### Given instruction
Lay out every line of the items below as a JSON list of strings, one string per line, leaving out blank lines.

-- begin Recorded information --

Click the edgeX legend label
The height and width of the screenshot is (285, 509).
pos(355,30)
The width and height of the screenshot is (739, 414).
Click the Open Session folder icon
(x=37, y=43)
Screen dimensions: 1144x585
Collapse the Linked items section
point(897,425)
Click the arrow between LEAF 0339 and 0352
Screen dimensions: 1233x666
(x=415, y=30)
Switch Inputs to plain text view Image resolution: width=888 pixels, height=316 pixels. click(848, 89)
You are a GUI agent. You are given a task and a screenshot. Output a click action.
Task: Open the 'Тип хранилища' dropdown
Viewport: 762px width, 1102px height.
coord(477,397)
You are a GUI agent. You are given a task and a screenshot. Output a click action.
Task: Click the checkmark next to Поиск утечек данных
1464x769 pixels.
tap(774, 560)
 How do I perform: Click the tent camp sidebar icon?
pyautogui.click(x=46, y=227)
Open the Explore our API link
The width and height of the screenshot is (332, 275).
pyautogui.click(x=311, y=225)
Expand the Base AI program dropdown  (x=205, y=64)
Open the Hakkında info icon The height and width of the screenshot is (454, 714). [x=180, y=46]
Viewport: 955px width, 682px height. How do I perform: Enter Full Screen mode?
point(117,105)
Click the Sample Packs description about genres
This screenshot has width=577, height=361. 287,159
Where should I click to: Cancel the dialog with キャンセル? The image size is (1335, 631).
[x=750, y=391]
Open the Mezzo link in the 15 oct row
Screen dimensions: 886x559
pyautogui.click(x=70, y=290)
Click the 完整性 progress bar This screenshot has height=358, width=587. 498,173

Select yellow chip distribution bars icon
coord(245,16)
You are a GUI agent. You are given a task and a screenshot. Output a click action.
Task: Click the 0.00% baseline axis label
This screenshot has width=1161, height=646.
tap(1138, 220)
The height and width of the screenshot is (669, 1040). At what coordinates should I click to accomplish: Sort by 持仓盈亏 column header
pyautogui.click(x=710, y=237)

-- end Recorded information --

### Output
[
  "Click the edgeX legend label",
  "The height and width of the screenshot is (285, 509).",
  "pos(355,30)",
  "The width and height of the screenshot is (739, 414).",
  "Click the Open Session folder icon",
  "(x=37, y=43)",
  "Screen dimensions: 1144x585",
  "Collapse the Linked items section",
  "point(897,425)",
  "Click the arrow between LEAF 0339 and 0352",
  "Screen dimensions: 1233x666",
  "(x=415, y=30)",
  "Switch Inputs to plain text view Image resolution: width=888 pixels, height=316 pixels. click(848, 89)",
  "You are a GUI agent. You are given a task and a screenshot. Output a click action.",
  "Task: Open the 'Тип хранилища' dropdown",
  "Viewport: 762px width, 1102px height.",
  "coord(477,397)",
  "You are a GUI agent. You are given a task and a screenshot. Output a click action.",
  "Task: Click the checkmark next to Поиск утечек данных",
  "1464x769 pixels.",
  "tap(774, 560)",
  " How do I perform: Click the tent camp sidebar icon?",
  "pyautogui.click(x=46, y=227)",
  "Open the Explore our API link",
  "The width and height of the screenshot is (332, 275).",
  "pyautogui.click(x=311, y=225)",
  "Expand the Base AI program dropdown  (x=205, y=64)",
  "Open the Hakkında info icon The height and width of the screenshot is (454, 714). [x=180, y=46]",
  "Viewport: 955px width, 682px height. How do I perform: Enter Full Screen mode?",
  "point(117,105)",
  "Click the Sample Packs description about genres",
  "This screenshot has width=577, height=361. 287,159",
  "Where should I click to: Cancel the dialog with キャンセル? The image size is (1335, 631).",
  "[x=750, y=391]",
  "Open the Mezzo link in the 15 oct row",
  "Screen dimensions: 886x559",
  "pyautogui.click(x=70, y=290)",
  "Click the 完整性 progress bar This screenshot has height=358, width=587. 498,173",
  "Select yellow chip distribution bars icon",
  "coord(245,16)",
  "You are a GUI agent. You are given a task and a screenshot. Output a click action.",
  "Task: Click the 0.00% baseline axis label",
  "This screenshot has width=1161, height=646.",
  "tap(1138, 220)",
  "The height and width of the screenshot is (669, 1040). At what coordinates should I click to accomplish: Sort by 持仓盈亏 column header",
  "pyautogui.click(x=710, y=237)"
]